When she found herself back at Constitution Square, she stopped out of a sense of futility. Why go anywhere? She simply stood until she saw Guy coming towards her. Her impulse was to avoid him, but he had already seen her and as he came towards her, he asked: ‘What’s the matter?’

‘Charles has gone.’

‘I’m sorry.’ He took her fingers and squeezed them, looking at her with a quizzical sympathy as though her unhappiness were something in which he had no part. He was sorry for her. Feeling she did not want this sort of commiseration, she detached her fingers from his hold.

He asked where she was going? She did not know but said: ‘We could see if the Judas trees are coming out.’

Guy considered this, but of course it was not possible: ‘I’ve a date with Ben,’ he said. ‘He’s trying to get a call through to Belgrade. If he can’t reach Belgrade, he’ll try Zagreb. He may be able to find what’s happened to the Legation people.’

‘No sign of David yet?’

‘None; no news of any sort. I’ve met most of the trains. The road beside the School runs straight through to the station, so I can get there quickly. The trains are packed to the doors. I’ve spoken to a lot of people, but there’s such a flap, it’s hard to discover what’s happening inside Yugoslavia. I suppose the Legation will see it out to the end.’

‘But David has no diplomatic protection?’

‘No.
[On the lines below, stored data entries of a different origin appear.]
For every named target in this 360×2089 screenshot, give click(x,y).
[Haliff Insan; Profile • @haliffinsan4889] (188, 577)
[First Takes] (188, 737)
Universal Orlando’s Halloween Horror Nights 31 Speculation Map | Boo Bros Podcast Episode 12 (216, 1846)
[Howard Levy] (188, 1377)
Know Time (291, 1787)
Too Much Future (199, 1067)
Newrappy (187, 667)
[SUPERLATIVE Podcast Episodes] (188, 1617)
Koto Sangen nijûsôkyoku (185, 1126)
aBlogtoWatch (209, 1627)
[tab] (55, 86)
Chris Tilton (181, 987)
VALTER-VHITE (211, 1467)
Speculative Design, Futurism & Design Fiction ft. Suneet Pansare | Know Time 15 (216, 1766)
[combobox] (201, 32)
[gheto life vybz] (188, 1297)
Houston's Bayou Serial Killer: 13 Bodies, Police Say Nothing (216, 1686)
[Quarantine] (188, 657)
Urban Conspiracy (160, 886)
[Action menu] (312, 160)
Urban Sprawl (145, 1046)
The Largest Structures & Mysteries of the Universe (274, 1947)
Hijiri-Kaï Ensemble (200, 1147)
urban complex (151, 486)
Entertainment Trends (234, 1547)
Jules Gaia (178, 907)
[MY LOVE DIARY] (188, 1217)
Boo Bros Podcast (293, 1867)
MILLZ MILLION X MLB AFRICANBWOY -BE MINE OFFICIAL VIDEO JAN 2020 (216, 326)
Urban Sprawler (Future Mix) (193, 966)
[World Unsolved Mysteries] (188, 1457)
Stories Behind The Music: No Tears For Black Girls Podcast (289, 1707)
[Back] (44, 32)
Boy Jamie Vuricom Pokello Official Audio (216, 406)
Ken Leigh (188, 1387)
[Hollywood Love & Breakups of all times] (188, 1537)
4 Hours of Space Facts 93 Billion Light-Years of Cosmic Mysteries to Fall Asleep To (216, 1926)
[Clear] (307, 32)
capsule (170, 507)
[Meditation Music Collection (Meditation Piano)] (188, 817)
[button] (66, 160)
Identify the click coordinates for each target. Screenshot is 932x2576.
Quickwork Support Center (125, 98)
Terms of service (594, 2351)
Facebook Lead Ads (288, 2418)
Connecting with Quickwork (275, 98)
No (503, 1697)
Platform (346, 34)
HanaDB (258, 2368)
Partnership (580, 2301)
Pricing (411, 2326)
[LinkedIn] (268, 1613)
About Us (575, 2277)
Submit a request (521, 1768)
Well, I must get on.’ Before leaving, Guy wanted to see her comfortably disposed and said: ‘Tandy and Yakimov are at Zonar’s. Why don’t you go and have tea with them?’
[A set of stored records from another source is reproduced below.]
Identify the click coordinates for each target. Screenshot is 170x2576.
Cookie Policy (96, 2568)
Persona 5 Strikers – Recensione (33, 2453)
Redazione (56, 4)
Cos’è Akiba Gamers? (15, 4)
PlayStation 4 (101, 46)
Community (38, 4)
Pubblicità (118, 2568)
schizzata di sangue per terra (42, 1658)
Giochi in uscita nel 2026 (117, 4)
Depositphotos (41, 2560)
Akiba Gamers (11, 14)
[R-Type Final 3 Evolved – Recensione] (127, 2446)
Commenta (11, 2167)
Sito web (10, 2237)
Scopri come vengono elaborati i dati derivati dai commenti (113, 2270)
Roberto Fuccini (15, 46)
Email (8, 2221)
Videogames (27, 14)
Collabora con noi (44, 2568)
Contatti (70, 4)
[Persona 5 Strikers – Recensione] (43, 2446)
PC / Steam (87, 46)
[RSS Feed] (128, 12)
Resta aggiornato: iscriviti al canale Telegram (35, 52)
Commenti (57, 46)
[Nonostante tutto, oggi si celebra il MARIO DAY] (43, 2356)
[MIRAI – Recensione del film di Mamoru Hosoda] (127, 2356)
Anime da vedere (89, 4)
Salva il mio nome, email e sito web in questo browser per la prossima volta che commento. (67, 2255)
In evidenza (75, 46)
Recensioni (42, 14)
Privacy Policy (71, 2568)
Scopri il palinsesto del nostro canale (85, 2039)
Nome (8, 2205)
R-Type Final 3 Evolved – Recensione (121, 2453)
‘No. I won’t be in the office this evening. In fact, I won’t be going back there. My job’s packed up. I think I’ll take the metro home.’

‘Yes, do that. I can’t get back for supper, but I won’t be late.’

Guy sped happily on his way, seeing her problems as settled.

The climbing plant on the villa roof had come into leaf and, spreading over the pergola, was forming a thatch against the sun. It had budded and now the buds were starting to open. The little white waxen flowers had a scent like perfumed chocolate. Anastea had told Harriet that in summer the Kyrios and Kyria would take their breakfast and supper under the pergola at the marble table, and soon the Pringles would be able to do the same thing.

Since the district had taken on the verdancy of spring, its atmosphere had changed. Harriet sometimes walked beside the little trickle that was the Ilissus, or up among the pines that overhung the river-bed. The villa was at last beginning to seem a home, but a disturbed, precarious home. Though it was not within the target area, it was near enough to the harbour to be shaken by gun-fire, and when there were night raids, the Pringles would sit up reading, having no hope of sleep till the ‘all clear’ sounded.

Up among the pine trees she had met a cat which followed her to the edge of the wood but would not come into the open. It was a thin, little, black female, its dugs swelling out pink from the sparse black fur, so she knew it had kittens somewhere. She thought it must have a home in one of the shacks beyond the trees. It was obviously a home where there was not much to eat, but there was not much to eat anywhere these days. Harriet knew the cat’s eager attentiveness was an appeal for food. There was nothing at the villa except the grey, dry tasteless bread they had for breakfast. She took some to the wood and the cat devoured it with savage exultation.

She asked Anastea to whom the cat might belong, but Anastea treated the question with contempt. Seeing Harriet put the bread into her pocket, she grumbled to herself. Harriet did not understand what she said but could guess: if there was bread to spare, there were human beings in need of it.